Compressing the clap
Step 6: We’re compressing this clap using Stylus’s own compressor, though you can use any one you like. We’re looking for sharpness here, so we set a low Threshold and a high Ratio, while setting the Attack and Release controls to have a dramatic effect on the decay of the sound. Longer attack times ignore the initial transient of a drum hit (Stylus Clap Compress.wav).
Adding a heavy snare
Step 7: This is smudging the backbeat nicely, though there’s room for more power. Let’s add a detuned heavy snare from Battery’s Hip Hop Kit (Heavy Snare Dry.wav). Each of these snares has been played live and quantised to between 80 and 90%, so that the hits ‘smudge’. This also adds power as the speakers aren’t having to respond to lots of overlapping frequencies at the exact same moment.
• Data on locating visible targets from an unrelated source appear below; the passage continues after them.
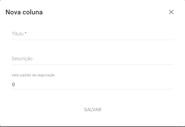Click the Nova coluna dialog heading

pos(24,12)
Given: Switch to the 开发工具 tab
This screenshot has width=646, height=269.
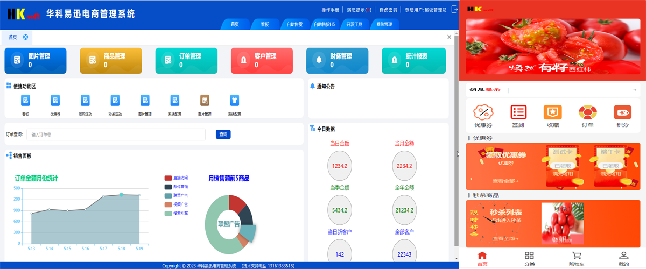Looking at the screenshot, I should pos(354,24).
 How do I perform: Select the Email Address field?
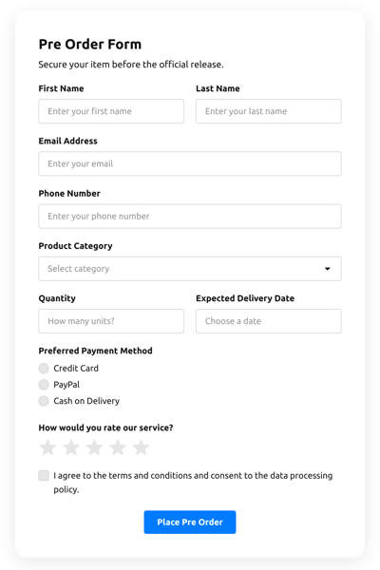point(190,163)
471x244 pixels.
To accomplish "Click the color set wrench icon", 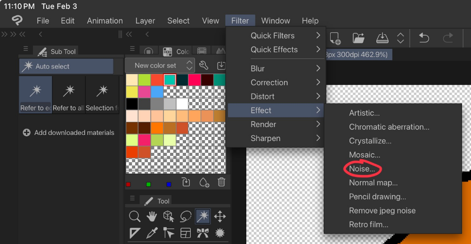I will 203,65.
Compressing the heavy snare
Step 8: Let’s compress this sound too. We’re using KeyToSound’s Essential Compressor here, partly because it sounds quite cheap! That’s not intended as an insult - quite the opposite, in fact. The grainy quality this compressor provides is exactly what we need to add some grit and pull up the volume of the release tail, which is much thicker as a result (Heavy Snare Compressed.wav).
Adding sound design hits
Step 9: There’s room for one more sound in the middle. Lots of hip-hop tracks make good use of sound design or unusual hits to complement the more traditional beats. We add a couple of these from a Battery 3 kit and compress them so they sit comfortably with the beats. There’s a lot of mid-range here, so we scoop a little out using the TG14214 again (Sound Design Hits.wav).
Adding a shaker
Step 10: You can only feel the depth and weight of a track if there’s lightness and sparkle in it too. Our arrangement already contains tons of bottom end and mid-range, so it’s time to enhance the treble end with a subtle shaker part. This actually helps enhance the fatness of the bottom end by lifting the ceiling of the top end, making the whole mix deeper. Load Shaker.wav (created with Stylus RMX) onto a new track if you don’t believe us!
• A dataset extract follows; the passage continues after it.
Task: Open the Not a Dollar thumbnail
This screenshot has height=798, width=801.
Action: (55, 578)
Step 11: The beats are all working nicely on their separate channels, but we want to give a feeling of cohesion so all of these tracks sound as if they belong together as a virtual kit. To achieve this, we reroute the outputs of all our tracks to a stereo auxiliary bus, over which we place the UAD 4K Buss Compressor. We use a fast Attack and the auto-release setting, with a generous 4:1 Ratio and plenty of make-up gain (Buss Compressed Beats.wav).
Adding the bass
Step 12: Remember, the power of your beats will only become apparent when they’re mixed with other elements of the track. Their relationship to your bassline is perhaps the most crucial of all. Load Dry Bass.wav and place this on a new audio track under the beats. Like drums, bass sounds come alive with compression, and we’re looking to maximise this sound without it detracting from the power of the beats, which isn’t easy.
EQ and compression
Step 13: We use Logic’s channel EQ’s high-pass filter to remove content below 40Hz. We then cut by 2dB at 91Hz, then boost at 500Hz, 1.2kHz and 3.5kHz by 2, 3.5 and 5dB respectively. Next, we use the compressor within the Sonnox Dynamics module to squeeze the dynamics harder, using a medium-low Threshold and a Ratio of 4:1 (Compressed Bass.wav).
Step 14: Now load up Rhodes.wav, Piano.wav and Bass Sequence.wav onto new audio tracks. We’ve compressed the pianos, with almost identical settings - low Threshold, a Ratio of 5:1, and fast Attack and Release times. There’s no compression on the bass sequence, but we’ve used a high-pass filter on it to scoop out unwanted frequencies below 150Hz.
The final mix
Step 15: Now we slam the whole track through the Sonnox Inflator plug-in by placing one of these in our master output channel strip (any native or third-party loudness maximiser can do the same job). As it works like a limiter, it responds in the main to the bottom end, to create an even bigger-sounding final mix. Check out Final Mix.wav and compare it to yours.